### Short exercise
Can you write out the records again, requests included, from the line with "Open feedback tab" up to and including the last line, adding 29 to every coordinate in the answers?

### Data for the task
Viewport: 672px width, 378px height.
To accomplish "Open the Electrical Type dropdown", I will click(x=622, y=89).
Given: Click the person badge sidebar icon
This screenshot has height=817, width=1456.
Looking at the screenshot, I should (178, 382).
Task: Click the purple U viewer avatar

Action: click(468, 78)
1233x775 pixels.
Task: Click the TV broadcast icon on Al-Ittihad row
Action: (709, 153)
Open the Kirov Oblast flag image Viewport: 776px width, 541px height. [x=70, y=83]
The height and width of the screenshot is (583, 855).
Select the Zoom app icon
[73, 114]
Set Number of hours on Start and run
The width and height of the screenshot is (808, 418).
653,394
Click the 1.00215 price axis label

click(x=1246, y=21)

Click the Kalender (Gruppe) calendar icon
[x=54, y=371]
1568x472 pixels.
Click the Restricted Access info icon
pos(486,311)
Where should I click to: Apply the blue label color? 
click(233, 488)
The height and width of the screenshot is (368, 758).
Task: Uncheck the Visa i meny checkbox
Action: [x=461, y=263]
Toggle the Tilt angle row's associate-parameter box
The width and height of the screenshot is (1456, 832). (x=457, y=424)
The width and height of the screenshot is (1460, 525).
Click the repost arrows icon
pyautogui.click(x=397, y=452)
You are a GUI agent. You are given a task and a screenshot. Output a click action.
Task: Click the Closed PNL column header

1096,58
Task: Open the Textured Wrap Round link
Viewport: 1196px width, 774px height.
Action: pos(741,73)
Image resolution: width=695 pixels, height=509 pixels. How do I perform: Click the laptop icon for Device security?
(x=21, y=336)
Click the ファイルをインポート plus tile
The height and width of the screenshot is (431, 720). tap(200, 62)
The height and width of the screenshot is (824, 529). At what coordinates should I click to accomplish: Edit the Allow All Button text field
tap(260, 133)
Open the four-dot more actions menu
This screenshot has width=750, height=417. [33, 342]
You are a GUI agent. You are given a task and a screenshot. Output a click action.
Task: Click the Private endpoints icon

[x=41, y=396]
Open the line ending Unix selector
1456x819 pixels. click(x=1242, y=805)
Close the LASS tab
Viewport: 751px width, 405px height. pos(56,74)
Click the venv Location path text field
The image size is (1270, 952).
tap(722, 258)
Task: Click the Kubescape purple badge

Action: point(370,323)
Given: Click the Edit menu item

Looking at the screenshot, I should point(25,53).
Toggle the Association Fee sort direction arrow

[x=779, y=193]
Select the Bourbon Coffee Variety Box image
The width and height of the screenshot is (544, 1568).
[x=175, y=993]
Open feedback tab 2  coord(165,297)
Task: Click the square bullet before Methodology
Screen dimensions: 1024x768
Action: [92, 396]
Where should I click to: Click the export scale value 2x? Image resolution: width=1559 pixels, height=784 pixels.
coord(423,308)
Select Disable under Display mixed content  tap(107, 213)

### Result below
Open feedback tab 2  coord(194,326)
Task: Click the square bullet before Methodology
Screen dimensions: 1024x768
Action: [121, 425]
Where should I click to: Click the export scale value 2x? Image resolution: width=1559 pixels, height=784 pixels.
coord(452,337)
Select Disable under Display mixed content  tap(136, 242)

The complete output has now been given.